*MATERIAL FOR THIS TASK*:
● ● ●

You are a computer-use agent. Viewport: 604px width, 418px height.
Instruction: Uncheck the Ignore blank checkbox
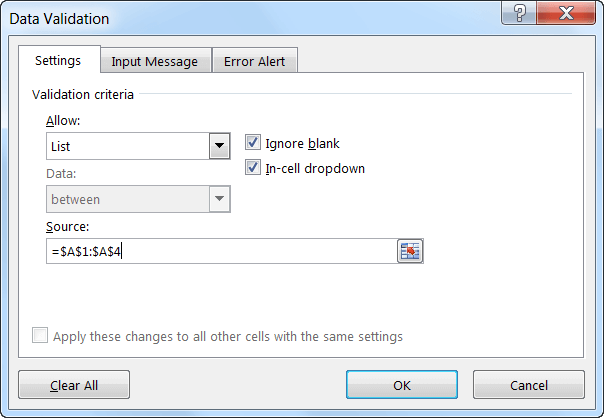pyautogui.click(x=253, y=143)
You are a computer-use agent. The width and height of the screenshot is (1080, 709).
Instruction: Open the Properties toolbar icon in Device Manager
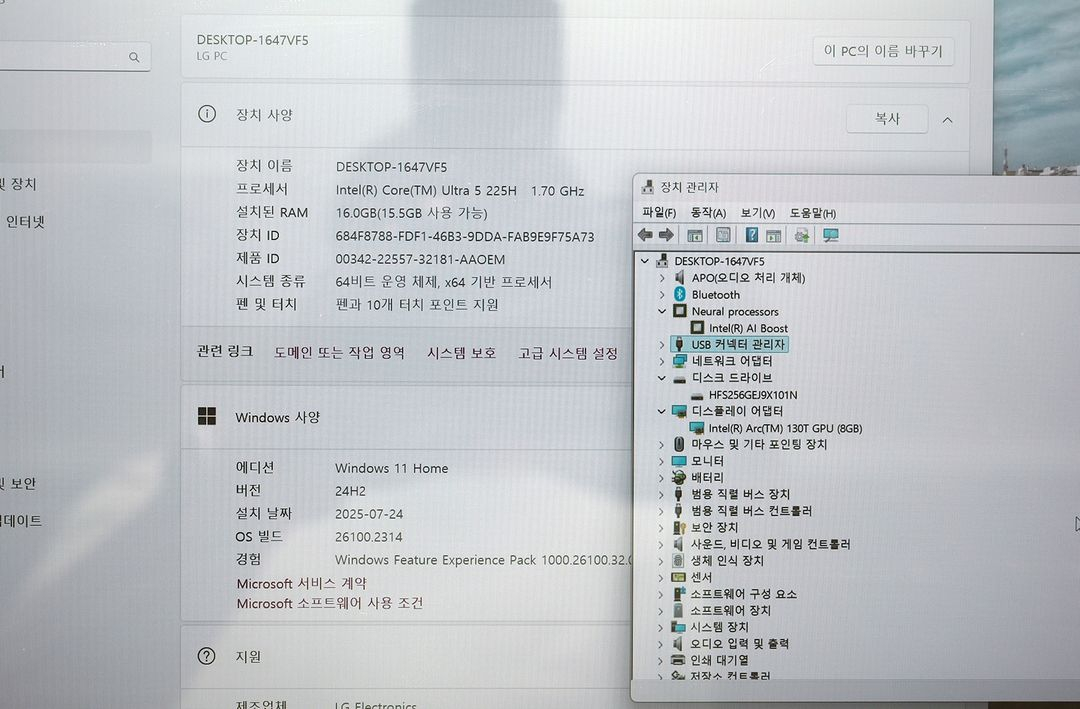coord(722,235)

● ● ●

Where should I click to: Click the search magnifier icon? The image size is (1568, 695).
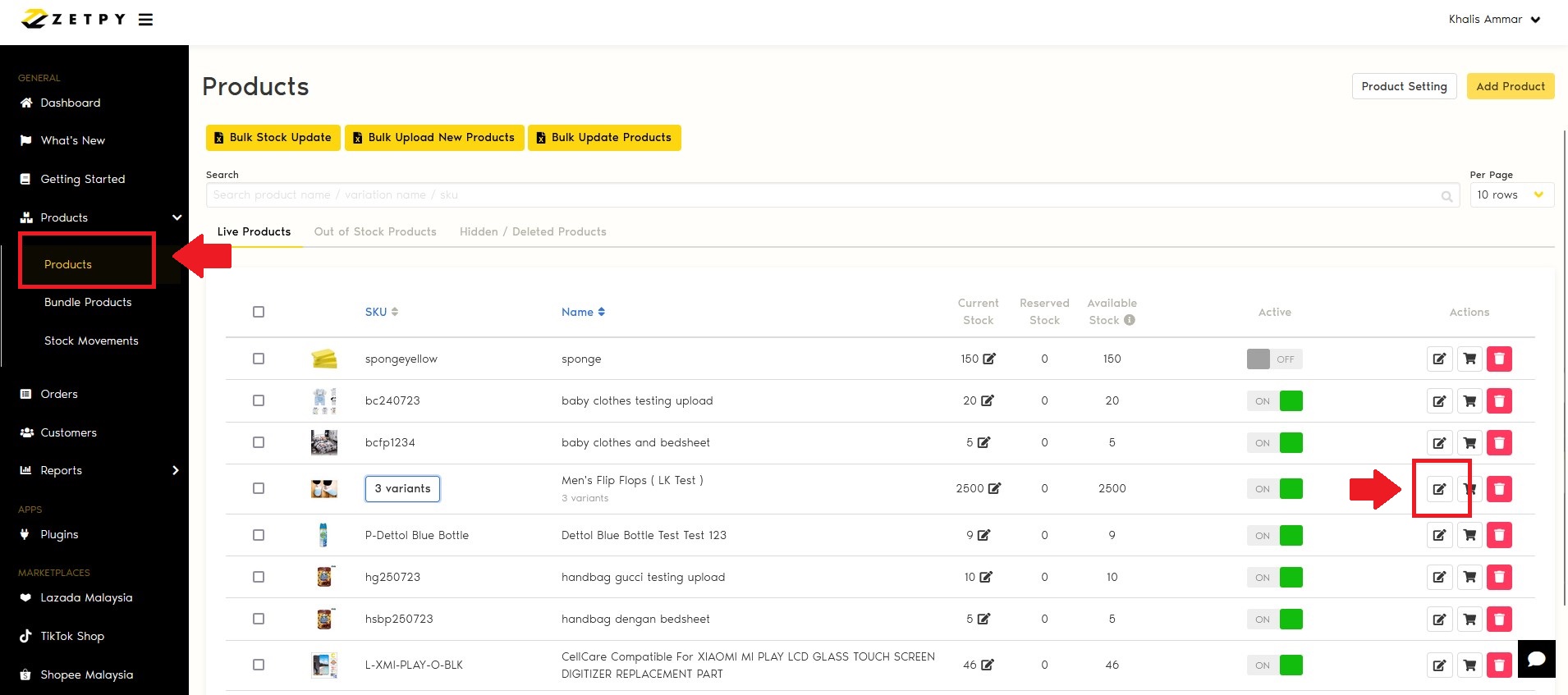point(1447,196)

● ● ●

*EXERCISE*: Where does the word "width" show up in the material? Copy out each line that has it.

*EXERCISE SOLUTION*:
You are a computer-use agent. Viewport: 604px width, 418px height.
You are a computer-use agent. The width and height of the screenshot is (1080, 709).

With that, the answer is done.